DOCUMENT EXCERPT:

┌──

Corporate Governance Week 2010
28 June 2010 |   By : Tan Sri Zarinah Anwar, Chairman, Securities Commission Malaysia
Keynote Address 
by YBhg Tan Sri Zarinah Anwar 
Chairman, Securities Commission Malaysia 
 at the 
 Securities Commission Malaysia & Bursa 
Malaysia Corporate Governance Week 2010 
 Monday, 28 June 2010

Yang Amat Berbahagia Tun Mohamed Dzaiddin Hj Abdullah, Chairman of Bursa Malaysia 
Members of the Board of Bursa Malaysia  
Distinguished Guests, 
Ladies & Gentlemen 
Good morning 


  1. Let me start by sharing with you what economist John Kenneth Galbraith wrote in 1961 – almost 5 decades ago: According to him, three traits of any financial community that would put the community at risk of fraud are: First, to confuse good manners and good tailoring with integrity and intelligence; Second, the sometimes disastrous inter-dependence between honest man and crooks; and Third, the dangerous cliche that everything in the financial world depends on confidence. According to him one could better argue the importance of unremitting suspicion. 

Ladies and Gentlemen, 
  1. The past two years have been a challenging time for the global financial markets. While Malaysia fared relatively well during the crisis, we have lessons learned from our own shortcomings, and from the experiences of other markets. Indeed, there is much discussion today on cross-border integration of financial markets, on global risk contagion and on the need for supervisory cooperation and communication. But we also need to be concerned, very concerned indeed, about our own backyard – about strengthening the integrity of our market systems to make them more robust and efficient. And corporate governance is a fundamental element of this strengthening process. 
  2. Good corporate governance is ultimately about performance and accountability both to shareholders and stakeholders such as employees and creditors. This relates to the effective functioning of the board – how it draws on different skill-sets amongst directors, how it sets strategies, and how it interacts with senior management to build knowledge and make decisions in the best interest of the company and the shareholders as a whole. Good corporate governance is key to the integrity of corporations, financial institutions and markets, and central to the health of our economy and its stability.

└──

PROMPT 1:
Quote everything in the listing from the line containing "The height and width of the screenshot is (684, 684)." down to the line containing "pyautogui.click(x=601, y=106)", both of those lines included.
The corporate governance keynote and the listing after it have nothing to do with each other.

Element and text position data:

┌──

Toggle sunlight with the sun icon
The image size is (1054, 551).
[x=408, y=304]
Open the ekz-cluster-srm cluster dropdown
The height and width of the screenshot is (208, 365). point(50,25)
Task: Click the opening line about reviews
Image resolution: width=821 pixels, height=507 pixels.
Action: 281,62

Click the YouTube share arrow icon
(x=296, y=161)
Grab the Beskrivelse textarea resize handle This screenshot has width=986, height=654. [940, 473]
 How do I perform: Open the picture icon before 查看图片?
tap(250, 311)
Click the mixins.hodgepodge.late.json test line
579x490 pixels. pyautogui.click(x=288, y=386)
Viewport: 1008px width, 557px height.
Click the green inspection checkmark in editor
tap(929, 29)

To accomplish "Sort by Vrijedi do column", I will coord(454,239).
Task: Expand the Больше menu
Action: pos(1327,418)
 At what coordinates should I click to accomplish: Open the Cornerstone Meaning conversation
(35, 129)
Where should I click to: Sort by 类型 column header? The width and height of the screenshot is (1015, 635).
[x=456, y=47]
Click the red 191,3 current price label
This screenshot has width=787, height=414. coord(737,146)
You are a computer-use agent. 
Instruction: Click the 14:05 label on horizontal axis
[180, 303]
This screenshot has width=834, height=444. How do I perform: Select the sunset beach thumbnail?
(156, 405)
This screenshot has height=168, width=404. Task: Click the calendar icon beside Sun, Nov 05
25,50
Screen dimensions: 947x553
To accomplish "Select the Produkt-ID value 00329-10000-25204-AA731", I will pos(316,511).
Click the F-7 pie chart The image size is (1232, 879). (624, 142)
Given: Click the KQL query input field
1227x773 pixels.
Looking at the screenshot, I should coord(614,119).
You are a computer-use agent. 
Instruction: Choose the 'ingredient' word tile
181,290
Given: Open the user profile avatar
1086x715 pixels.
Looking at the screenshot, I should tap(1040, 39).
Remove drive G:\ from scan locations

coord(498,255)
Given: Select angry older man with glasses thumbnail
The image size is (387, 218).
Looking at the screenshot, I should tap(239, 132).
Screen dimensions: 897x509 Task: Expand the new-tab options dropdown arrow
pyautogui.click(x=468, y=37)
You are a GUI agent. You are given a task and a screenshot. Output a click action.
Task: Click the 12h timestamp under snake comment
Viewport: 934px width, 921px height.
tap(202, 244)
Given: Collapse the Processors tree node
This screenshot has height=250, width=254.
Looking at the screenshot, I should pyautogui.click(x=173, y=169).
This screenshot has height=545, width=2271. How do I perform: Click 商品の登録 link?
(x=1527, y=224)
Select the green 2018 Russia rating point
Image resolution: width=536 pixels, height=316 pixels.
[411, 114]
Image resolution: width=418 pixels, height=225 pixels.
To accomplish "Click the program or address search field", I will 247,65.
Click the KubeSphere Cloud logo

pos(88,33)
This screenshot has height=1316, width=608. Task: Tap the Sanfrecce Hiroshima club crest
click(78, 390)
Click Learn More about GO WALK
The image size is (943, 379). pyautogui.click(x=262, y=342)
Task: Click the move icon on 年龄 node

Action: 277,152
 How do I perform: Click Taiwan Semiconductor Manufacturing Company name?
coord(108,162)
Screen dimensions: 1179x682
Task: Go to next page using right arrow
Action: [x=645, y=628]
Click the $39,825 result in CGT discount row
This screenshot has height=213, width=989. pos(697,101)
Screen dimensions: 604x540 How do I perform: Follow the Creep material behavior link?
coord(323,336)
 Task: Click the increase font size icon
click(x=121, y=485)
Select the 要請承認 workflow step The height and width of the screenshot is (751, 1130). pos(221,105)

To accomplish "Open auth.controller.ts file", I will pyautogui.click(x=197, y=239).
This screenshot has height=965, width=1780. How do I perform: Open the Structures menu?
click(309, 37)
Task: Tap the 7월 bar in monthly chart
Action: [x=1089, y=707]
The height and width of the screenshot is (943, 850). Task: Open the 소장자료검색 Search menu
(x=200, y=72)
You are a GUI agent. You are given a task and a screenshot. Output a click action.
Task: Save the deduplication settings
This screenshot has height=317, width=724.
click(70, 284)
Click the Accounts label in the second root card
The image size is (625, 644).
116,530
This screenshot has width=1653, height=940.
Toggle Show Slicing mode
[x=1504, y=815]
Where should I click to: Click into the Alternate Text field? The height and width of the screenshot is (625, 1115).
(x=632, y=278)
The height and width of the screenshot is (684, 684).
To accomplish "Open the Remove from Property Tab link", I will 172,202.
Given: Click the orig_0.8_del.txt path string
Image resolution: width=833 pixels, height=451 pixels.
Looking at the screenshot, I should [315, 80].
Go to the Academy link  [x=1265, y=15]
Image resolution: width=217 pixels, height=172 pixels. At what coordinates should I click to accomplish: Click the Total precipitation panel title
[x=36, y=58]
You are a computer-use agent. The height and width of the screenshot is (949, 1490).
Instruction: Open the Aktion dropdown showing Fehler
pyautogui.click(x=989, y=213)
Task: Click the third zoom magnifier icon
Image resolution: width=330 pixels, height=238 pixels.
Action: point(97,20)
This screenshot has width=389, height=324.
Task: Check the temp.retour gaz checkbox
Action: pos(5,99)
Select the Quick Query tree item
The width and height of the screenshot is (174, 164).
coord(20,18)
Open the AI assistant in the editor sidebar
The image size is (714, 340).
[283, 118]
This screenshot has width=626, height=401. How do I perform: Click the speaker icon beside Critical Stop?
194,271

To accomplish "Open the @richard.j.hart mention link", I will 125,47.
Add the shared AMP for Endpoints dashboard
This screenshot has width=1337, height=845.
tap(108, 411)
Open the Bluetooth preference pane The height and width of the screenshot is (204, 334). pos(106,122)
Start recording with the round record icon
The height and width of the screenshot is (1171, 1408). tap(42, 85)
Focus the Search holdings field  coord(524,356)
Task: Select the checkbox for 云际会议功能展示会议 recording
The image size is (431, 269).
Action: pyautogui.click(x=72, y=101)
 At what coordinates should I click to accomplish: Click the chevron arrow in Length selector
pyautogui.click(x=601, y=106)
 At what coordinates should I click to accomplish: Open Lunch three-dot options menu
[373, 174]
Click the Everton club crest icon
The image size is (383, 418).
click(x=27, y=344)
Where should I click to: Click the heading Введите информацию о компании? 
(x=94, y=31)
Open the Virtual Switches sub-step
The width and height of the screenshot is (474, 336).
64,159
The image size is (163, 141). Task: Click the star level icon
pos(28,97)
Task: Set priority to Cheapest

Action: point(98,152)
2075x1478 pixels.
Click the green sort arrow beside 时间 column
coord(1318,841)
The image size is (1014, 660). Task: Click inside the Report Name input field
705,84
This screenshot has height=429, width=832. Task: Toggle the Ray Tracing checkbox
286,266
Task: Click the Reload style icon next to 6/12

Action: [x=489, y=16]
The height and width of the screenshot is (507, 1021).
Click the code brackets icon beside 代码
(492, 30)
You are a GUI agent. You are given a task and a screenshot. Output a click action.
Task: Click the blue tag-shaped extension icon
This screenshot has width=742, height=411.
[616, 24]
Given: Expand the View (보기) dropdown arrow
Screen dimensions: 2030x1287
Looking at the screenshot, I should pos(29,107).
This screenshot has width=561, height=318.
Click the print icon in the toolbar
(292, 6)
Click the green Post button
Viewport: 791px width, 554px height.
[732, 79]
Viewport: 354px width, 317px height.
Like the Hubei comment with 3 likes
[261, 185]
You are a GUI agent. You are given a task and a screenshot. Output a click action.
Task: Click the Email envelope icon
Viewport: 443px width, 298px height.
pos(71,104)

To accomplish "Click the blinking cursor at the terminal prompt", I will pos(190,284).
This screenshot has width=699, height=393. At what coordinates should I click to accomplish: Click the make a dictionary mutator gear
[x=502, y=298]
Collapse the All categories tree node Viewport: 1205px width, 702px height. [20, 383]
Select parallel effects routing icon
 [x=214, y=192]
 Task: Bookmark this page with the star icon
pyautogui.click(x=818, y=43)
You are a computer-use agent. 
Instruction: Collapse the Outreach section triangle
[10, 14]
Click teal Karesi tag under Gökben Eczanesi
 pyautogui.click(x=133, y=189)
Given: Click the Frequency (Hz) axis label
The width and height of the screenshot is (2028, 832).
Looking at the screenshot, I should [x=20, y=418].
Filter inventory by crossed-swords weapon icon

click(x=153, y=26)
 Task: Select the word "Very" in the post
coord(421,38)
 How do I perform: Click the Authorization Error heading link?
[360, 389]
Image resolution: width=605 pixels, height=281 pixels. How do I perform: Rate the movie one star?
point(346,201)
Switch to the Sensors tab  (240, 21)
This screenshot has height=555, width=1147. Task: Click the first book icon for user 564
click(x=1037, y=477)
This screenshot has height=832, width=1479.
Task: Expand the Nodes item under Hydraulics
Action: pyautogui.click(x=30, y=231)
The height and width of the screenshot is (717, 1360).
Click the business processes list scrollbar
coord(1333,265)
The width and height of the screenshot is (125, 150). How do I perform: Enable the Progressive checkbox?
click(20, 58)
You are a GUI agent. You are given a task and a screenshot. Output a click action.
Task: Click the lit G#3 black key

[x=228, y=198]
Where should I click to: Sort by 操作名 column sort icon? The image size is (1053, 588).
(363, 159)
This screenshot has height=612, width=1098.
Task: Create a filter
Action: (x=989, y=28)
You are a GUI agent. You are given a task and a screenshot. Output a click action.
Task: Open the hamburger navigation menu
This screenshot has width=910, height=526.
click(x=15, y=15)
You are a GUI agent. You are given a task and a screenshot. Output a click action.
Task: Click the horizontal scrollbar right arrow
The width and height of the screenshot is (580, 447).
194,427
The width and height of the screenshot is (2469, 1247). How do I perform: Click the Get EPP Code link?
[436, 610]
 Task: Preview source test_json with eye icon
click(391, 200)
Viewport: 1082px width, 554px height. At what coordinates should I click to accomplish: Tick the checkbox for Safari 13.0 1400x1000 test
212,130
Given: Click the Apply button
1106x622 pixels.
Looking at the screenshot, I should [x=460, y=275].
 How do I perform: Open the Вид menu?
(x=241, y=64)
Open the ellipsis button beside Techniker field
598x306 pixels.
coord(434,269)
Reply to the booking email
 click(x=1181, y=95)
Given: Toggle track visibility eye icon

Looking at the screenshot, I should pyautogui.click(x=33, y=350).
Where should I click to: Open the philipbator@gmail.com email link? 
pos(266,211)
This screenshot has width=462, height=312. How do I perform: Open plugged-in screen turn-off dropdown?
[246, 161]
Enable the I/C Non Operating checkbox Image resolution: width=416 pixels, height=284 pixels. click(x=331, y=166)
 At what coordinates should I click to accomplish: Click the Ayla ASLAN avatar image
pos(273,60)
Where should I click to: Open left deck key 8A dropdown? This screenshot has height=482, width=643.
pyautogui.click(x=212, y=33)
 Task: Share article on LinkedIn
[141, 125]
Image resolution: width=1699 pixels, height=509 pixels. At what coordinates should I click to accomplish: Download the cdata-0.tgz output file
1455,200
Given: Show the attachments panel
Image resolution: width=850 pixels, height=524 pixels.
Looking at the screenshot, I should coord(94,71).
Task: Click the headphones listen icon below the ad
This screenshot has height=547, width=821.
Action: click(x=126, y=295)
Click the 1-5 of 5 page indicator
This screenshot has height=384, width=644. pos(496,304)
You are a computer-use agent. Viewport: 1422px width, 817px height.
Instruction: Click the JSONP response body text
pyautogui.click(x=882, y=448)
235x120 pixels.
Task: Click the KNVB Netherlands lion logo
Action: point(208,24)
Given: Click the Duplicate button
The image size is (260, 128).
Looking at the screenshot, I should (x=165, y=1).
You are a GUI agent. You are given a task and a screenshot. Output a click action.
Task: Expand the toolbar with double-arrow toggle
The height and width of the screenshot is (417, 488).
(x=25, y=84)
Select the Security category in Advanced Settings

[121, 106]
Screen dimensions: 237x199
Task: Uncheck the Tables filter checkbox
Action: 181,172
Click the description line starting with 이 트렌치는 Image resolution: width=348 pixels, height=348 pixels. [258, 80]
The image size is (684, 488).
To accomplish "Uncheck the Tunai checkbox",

└──

PROMPT 2:
Extend the corporate governance keynote from the point where it stops.

EXERCISE RESPONSE 1:
The height and width of the screenshot is (684, 684).
To accomplish "Open the Remove from Property Tab link", I will 172,202.
Given: Click the orig_0.8_del.txt path string
Image resolution: width=833 pixels, height=451 pixels.
Looking at the screenshot, I should [315, 80].
Go to the Academy link  [x=1265, y=15]
Image resolution: width=217 pixels, height=172 pixels. At what coordinates should I click to accomplish: Click the Total precipitation panel title
[x=36, y=58]
You are a computer-use agent. The height and width of the screenshot is (949, 1490).
Instruction: Open the Aktion dropdown showing Fehler
pyautogui.click(x=989, y=213)
Task: Click the third zoom magnifier icon
Image resolution: width=330 pixels, height=238 pixels.
Action: point(97,20)
This screenshot has width=389, height=324.
Task: Check the temp.retour gaz checkbox
Action: pos(5,99)
Select the Quick Query tree item
The width and height of the screenshot is (174, 164).
coord(20,18)
Open the AI assistant in the editor sidebar
The image size is (714, 340).
[283, 118]
This screenshot has width=626, height=401. How do I perform: Click the speaker icon beside Critical Stop?
194,271

To accomplish "Open the @richard.j.hart mention link", I will 125,47.
Add the shared AMP for Endpoints dashboard
This screenshot has width=1337, height=845.
tap(108, 411)
Open the Bluetooth preference pane The height and width of the screenshot is (204, 334). pos(106,122)
Start recording with the round record icon
The height and width of the screenshot is (1171, 1408). tap(42, 85)
Focus the Search holdings field  coord(524,356)
Task: Select the checkbox for 云际会议功能展示会议 recording
The image size is (431, 269).
Action: pyautogui.click(x=72, y=101)
 At what coordinates should I click to accomplish: Click the chevron arrow in Length selector
pyautogui.click(x=601, y=106)

EXERCISE RESPONSE 2:
  3. Today’s business environment is influenced by volatile economic conditions, by intense competition and by greater scrutiny on conduct and performance, all of which impose enhanced responsibilities on the board. It is critical therefore that directors have a comprehensive understanding of their role and possess the necessary skills and competence to discharge their responsibilities effectively. They need to be actively involved in the strategic decision making process of the company and ensure compliance with good corporate governance principles. Suspicion and scepticism must not be subservient to greed and gullibility. 
  4. Poor corporate governance is typically characterised by ineffective boards, weak internal controls and poor risk management, unreliable financial reporting, lack of adequate disclosures and poor audits. 
  5. Unfortunately this is all too often the case – from directors who singularly advance money without the approval of the board, executives and principal officers who deliberately conceal vital information even to the extent of destroying documents and falsely reporting their loss, and those who furnish false and misleading information to conceal wrongful losses, to directors that flee or disappear when about to be questioned by the authorities, and those who resign at the first sign of trouble to go for holidays in faraway lands on a one-way ticket! 
  6. In every company where there is abuse, the traits are all the same – abuses of power, breach of ethics, undermining of internal controls, deception and fraud. From cooking the books to creating fictitious customers in some remote parts of the globe, stealing corporate assets, to excessive pay and perks. In each case, checks and balances failed, and people tried to get away with gains made at someone else’s expense. The absence of intuitive repulsion by some directors with regard to these abuses is cause for immense concern and one that unfortunately, cannot be rectified by regulatory diktat. 
  7. These abuses occur because boards, senior executives and principal officers forget the basic fundamentals like – manage the company not the share price, balance short-term returns with long-term investment, real profit, real cash flow and real balance sheets do matter, trust, integrity and responsibility are the cornerstone of any reputable and sustainable business.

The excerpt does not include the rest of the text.